С Бобровским я познакомился раньше. Понравился мне очень барон Корф, скромный, молчаливый, немного застенчивый, он, наверно, был исполнительный и храбрый.

Ужинали у меня бывший лейб-драгун полковник барон Деллингсгаузен и бывший кавалергард есаул Бодиско. Пепино в восторге, что имелась разнообразная свежая провизия, даже небольшая форель, которую по его настоянию китайцы наловили наметом в Тайцзыхэ. Он готовил очень вкусно, но жаловался, что в китайской печи не мог печь слоеного теста и приготовлять разные изящные блюда своего репертуара.

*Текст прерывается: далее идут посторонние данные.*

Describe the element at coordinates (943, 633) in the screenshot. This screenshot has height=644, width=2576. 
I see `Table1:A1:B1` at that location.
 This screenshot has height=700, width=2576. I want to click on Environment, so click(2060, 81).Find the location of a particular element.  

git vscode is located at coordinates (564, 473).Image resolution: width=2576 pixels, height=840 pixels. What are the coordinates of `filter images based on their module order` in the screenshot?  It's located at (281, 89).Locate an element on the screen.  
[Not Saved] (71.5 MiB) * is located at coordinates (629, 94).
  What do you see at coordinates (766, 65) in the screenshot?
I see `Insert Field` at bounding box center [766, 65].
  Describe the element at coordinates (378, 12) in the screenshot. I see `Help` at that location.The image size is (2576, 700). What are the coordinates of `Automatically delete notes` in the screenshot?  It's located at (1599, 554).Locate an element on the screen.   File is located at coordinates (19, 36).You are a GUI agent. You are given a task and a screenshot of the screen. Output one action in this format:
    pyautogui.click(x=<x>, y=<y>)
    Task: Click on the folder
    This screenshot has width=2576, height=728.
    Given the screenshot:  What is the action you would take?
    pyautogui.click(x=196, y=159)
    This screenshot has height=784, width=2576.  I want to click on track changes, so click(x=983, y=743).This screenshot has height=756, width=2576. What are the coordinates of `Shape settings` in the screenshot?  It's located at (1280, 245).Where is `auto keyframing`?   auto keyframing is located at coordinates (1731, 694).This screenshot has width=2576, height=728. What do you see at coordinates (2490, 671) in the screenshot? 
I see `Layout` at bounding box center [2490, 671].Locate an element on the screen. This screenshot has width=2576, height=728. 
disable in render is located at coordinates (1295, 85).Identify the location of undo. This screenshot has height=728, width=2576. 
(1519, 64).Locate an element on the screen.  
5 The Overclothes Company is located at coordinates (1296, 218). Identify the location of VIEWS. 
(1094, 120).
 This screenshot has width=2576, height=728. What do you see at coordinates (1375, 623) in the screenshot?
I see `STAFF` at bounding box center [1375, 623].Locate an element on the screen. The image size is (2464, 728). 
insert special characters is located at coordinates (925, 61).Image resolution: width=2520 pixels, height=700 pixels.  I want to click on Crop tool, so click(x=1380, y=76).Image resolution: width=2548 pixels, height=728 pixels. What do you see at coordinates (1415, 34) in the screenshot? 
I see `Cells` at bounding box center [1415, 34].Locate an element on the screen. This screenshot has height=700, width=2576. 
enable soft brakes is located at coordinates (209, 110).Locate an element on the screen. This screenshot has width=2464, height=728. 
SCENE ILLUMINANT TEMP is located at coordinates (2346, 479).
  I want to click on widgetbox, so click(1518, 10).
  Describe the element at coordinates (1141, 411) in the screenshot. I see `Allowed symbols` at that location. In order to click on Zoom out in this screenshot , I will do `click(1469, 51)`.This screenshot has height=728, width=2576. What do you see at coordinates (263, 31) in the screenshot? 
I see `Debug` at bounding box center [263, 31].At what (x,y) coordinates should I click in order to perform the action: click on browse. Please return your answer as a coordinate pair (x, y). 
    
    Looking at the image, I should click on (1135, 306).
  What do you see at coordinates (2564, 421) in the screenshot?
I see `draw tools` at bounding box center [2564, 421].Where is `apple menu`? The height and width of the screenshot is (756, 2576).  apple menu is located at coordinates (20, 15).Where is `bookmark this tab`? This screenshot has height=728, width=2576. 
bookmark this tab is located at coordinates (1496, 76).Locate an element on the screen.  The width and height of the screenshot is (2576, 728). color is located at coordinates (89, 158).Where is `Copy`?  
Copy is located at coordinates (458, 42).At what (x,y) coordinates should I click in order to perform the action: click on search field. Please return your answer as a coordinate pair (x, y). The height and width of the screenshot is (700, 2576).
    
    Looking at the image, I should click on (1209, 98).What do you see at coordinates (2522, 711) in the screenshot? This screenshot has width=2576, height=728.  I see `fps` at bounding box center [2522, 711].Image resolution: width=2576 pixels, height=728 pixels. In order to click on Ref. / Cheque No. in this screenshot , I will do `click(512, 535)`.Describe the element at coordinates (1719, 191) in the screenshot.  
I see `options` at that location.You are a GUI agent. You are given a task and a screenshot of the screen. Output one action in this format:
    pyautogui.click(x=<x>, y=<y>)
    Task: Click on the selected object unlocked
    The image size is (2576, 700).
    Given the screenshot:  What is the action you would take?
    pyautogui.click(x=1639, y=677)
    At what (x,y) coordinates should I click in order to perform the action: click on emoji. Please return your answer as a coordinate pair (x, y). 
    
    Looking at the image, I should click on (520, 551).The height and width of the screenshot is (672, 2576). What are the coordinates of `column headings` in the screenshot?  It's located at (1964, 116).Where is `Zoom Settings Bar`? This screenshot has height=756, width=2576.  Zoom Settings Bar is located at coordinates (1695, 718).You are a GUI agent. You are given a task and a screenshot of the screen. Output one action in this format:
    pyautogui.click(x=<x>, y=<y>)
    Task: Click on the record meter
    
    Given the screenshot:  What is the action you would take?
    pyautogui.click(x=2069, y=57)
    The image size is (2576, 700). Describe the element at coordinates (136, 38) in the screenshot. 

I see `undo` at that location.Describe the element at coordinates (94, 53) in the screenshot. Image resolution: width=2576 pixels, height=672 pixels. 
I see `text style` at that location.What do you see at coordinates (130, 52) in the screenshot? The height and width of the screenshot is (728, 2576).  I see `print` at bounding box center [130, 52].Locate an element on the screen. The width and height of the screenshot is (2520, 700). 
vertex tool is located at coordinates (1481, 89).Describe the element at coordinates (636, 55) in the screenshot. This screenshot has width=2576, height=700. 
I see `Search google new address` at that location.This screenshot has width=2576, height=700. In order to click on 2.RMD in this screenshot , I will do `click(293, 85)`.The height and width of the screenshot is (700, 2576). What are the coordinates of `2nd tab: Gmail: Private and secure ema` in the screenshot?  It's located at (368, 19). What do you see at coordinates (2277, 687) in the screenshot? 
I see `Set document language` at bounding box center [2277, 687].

28 мая. Завтракают войсковой старшина Трухин, младший полковой врач Терешкович, еврей, акушер и специалист по женским болезням; таких специалистов в армии было много. Он аккуратно вел свой дневник, записывая все названия пройденных деревень, цифровые данные и статистические сведения; он был добрый малый и в дружбе со всеми в полку. Пригласил я тоже хорунжего Мерчанского, сына полковника, командовавшего полком в первом корпусе.